▸ Work order: In the listing that follows, locate the line containing "Collapse the down-chevron panel icon" and the line containing "Task: Click the New button label". Retype exactly those two lines and every line between them, and nothing more.

■ ■ ■ ■ ■ ■ ■

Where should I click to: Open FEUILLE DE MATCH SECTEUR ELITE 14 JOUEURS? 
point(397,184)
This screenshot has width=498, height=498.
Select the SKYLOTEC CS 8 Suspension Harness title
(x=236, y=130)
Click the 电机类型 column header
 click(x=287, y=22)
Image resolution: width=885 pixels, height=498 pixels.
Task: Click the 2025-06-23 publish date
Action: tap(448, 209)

■ ■ ■ ■ ■ ■ ■

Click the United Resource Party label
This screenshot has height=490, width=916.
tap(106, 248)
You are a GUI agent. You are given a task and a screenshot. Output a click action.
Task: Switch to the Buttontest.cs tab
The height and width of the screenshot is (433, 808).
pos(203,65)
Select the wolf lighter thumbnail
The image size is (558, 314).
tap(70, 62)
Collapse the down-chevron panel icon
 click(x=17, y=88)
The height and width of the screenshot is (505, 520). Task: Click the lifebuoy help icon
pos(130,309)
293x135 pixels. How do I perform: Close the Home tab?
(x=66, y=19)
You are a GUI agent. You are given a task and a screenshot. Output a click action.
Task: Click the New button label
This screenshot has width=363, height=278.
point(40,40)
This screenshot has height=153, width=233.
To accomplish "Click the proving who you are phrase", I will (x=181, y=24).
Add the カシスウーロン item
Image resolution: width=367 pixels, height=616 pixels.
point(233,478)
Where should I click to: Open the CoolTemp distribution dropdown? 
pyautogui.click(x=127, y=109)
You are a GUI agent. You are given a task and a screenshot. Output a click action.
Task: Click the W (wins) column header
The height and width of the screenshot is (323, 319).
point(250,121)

■ ■ ■ ■ ■ ■ ■

▸ Output:
Collapse the down-chevron panel icon
 click(x=17, y=88)
The height and width of the screenshot is (505, 520). Task: Click the lifebuoy help icon
pos(130,309)
293x135 pixels. How do I perform: Close the Home tab?
(x=66, y=19)
You are a GUI agent. You are given a task and a screenshot. Output a click action.
Task: Click the New button label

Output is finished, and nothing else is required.